I'm going to guess that if you approach your ex with your reasonable compromise your ex isn't going to go for it at all. He wants his son living with him, and as you suspect it's probably more to save on the child support then anything else but it really doesn't matter even if it's just about him wanting his son to live with him, it's all about the discretion given to children your sons age and your husband probably knows it and might even be telling your son that if he wants to move that you can't stop him.

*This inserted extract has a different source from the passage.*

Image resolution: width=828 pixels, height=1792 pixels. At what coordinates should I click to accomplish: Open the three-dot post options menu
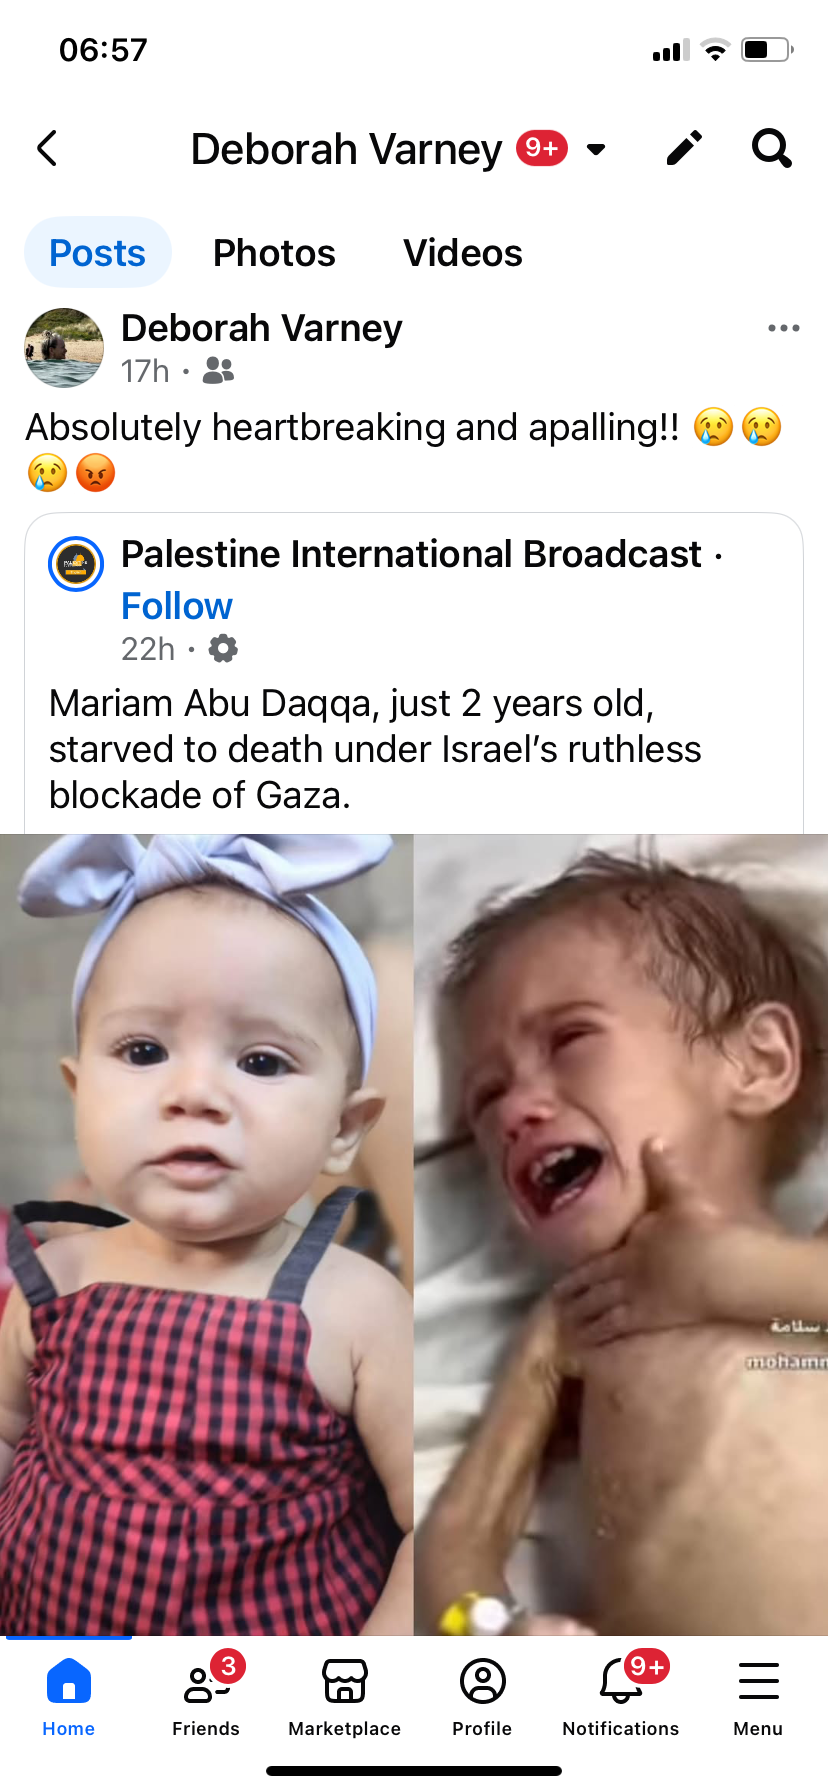click(784, 328)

In which case your proposal isn't worth the paper it isn't printed on.


----------



## librarydragon (Aug 20, 2011)

Ah, yes, but to reach THAT point, it would have to actually get to court in front of a judge  And we all know how long that can take. Depending on the judge and depending on the day, it's 50/50 odds. I have a reasonable compromise that a judge will have the chance to see. And I have a fairly solid case of abandonment, as well as another, younger son to consider. My ex is completely prepared to split these boys up. At the age of 16, I think I could have some peace with this arrangement, knowing that he's only 18 months from leaving home anyway. Also, if he doesn't want to agree to the stipulation about the grades, he can bring that before a judge, too. 

I have spent years creating an environment of success for my son, and I will not just watch it fall apart because my ex doesn't have his same best interests at heart. On top of that, after his dodging child support for years, I'm registered in maintenance enforcement. Before they remove enforcement, they need an order. I think I'm at the point where he needs to play ball on my terms here. I can agree to this change with planning, preparation, and an understanding about what happens with my other son, access, support, etc. He sprung this on me last week, and school starts in two weeks. It's just too much of a clusterf*ck...

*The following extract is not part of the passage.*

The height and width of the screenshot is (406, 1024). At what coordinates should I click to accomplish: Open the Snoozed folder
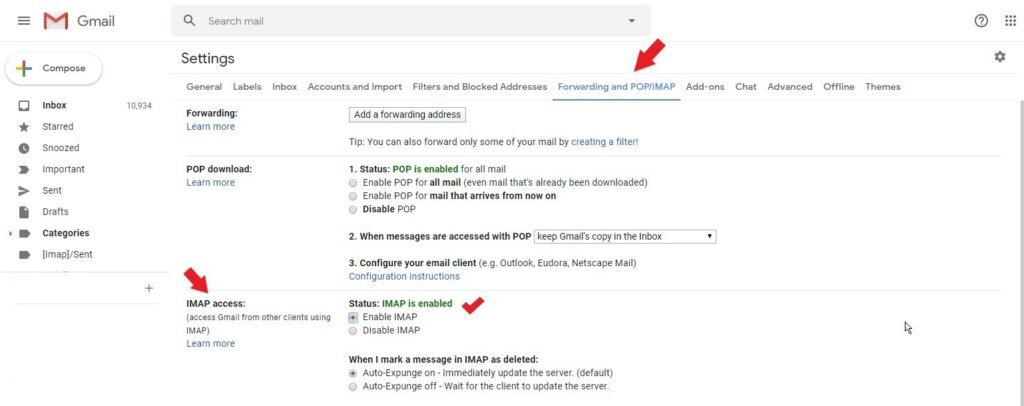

In which case your proposal isn't worth the paper it isn't printed on.[/QUOTE]
_Posted via Mobile Device_


----------



## librarydragon (Aug 20, 2011)

Darn iPhones! Couldn't quite get the quote removed. 

Thanks so much for the replies so far...
_Posted via Mobile Device_


----------



## sharkeey (Apr 27, 2012)

Well it sounds like you did your homework, I hope you're right and he sees the logic in working with you rather than fighting it out.

In my state? At that age the kids get what they want, although as you said it takes time, probably 6 months minimum.

Since you have legal custody your ex can't change schools without your permission, of course you know that. But he could make things difficult between you and your son. "I'd love to have you stay with me but mom won't let you, yes, she's very selfish like that and only cares about what she wants...".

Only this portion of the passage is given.